Por João Gabriel Lopes

 

Um breve olhar sobre as discussões a respeito do mundo do trabalho no momento de crise e sobre as propostas para recuperá-lo após ultrapassada a fase mais preocupante da pandemia – o tão aguardado momento da retomada ou do reinício – nos oferece pistas interessantes e também nebulosas a respeito do que nos espera em um campo fundamental da existência ocidental-moderna da humanidade. Vejamos particularmente o caso brasileiro.

 

 

O governo federal, a pretexto de evitar o fechamento definitivo de postos de trabalho por conta do inevitável impacto econômico da COVID-19, editou duas medidas provisórias (MP 927 e MP 936) que buscaram modificar transitoriamente a estruturação das relações laborais no país, aplicando uma só e simples receita: garantir, sem prévio diálogo com entidades representativas de trabalhadores, flexibilidade nos contratos para torná-los adaptáveis às necessidades dos empregadores.

 

Para atingir o objetivo, buscou-se revestir de legalidade medidas como a expansão indiscriminada do banco de horas, para compensação em até dezoito meses após o fim do estado de calamidade pública, a suspensão de contratos ou a supressão de horas laboradas, com a correspondente suspensão ou supressão da remuneração e sua substituição por um auxílio estatal, resultando em relevantes perdas remuneratórias e ameaça de prejuízos previdenciários, além da suspensão de exigências em matéria de saúde e segurança do trabalho.

 

Em todos os casos, um ato unilateral de vontade do empregador é capaz de impor a adoção das medidas viabilizadas pelas medidas provisórias[1]. Apenas estão resguardados pela imperatividade da negociação coletiva os contratos daqueles trabalhadores cujos salários estejam entre três salários mínimos e o dobro do teto do Regime Geral da Previdência Social, o que abrange apenas cerca de 10% dos trabalhadores brasileiros.[2]

 

De modo oportunista, aqueles que historicamente reivindicaram que a negociação sindical pudesse rebaixar a proteção legal conferida ao trabalhador tornaram-se defensores ferrenhos da prevalência de uma intervenção estatal desprotetiva sobre condições pactuadas pelas categorias profissional e econômica.

 

A construção da sociedade do trabalho, em especial nos países da periferia do capitalismo global, de um lado, nutriu-se de uma concepção comezinha de livre mercado. E o fez concebendo-o como um mero ajuste de preço – que, no caso do trabalho, seria o salário – conforme as necessidades específicas da empresa e a disponibilidade geral de trabalhadores aptos a exercerem uma atividade específica. De outro lado, essa mesma sociedade do trabalho desenvolveu-se a despeito de concepções de liberdade no bojo das relações laborais que fossem capazes de assegurar o exercício da expressão individual do trabalhador independentemente de coações de ordem econômica.

 

O oportunismo da crise sanitária faz recordar outra crise que vivemos: a da própria democracia.

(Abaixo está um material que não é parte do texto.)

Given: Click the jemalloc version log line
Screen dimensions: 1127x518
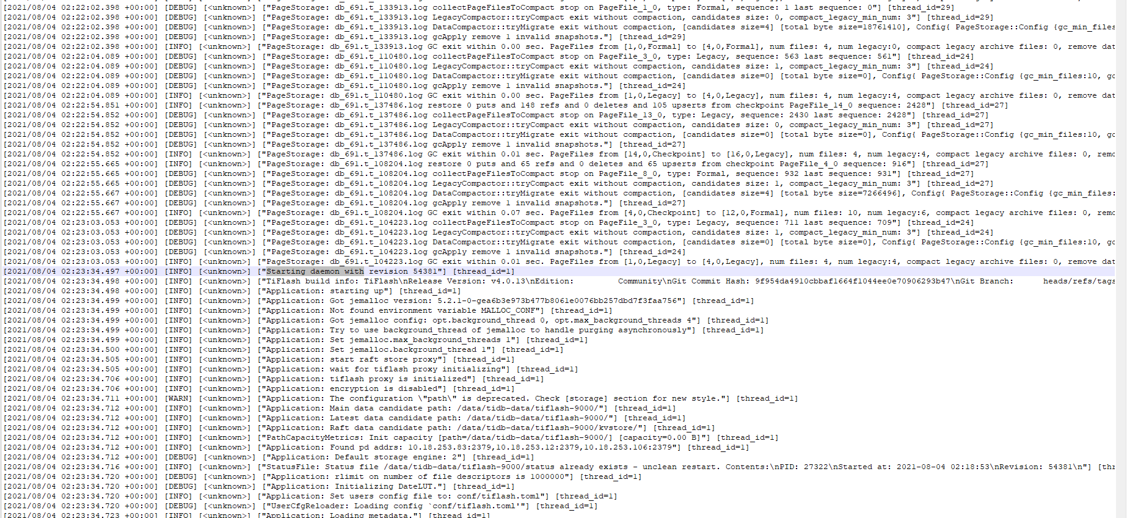Looking at the screenshot, I should coord(379,301).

Concebida como sistema político pautado na igualdade de condições de acesso ao discurso público e na liberdade para expressão das divergências, ela não alcançou o mundo do trabalho e, em verdade, desde a crise da socialdemocracia que se prolonga há pelo menos quatro décadas, parece se tornar um objetivo cada vez mais distante. 

 

No Brasil, onde a exploração do trabalho e a desigualdade econômica atingem níveis mais severos do que aquele de países ainda mais pauperizados e a construção do trabalho pretensamente livre é mais recente, a percepção ganha contornos ainda mais críticos. Como concluem Frederick Cooper, Thomas Holt e Rebecca Scott, “não estamos acostumados a pensar em ‘trabalho livre’ e ‘sociedades livres’ do mesmo modo”.[3] 

 

O que as medidas provisórias agora editadas pelo governo federal promovem é um caminho oposto ao exercício das liberdades e da cidadania no trabalho. Elas retiram, pois, do empregado subordinado a única forma de tornar efetiva, no interior de uma economia marcada pelo confronto entre interesses de classe, a negociação de condições de vida com o empregador, por meio de sua entidade de representação coletiva.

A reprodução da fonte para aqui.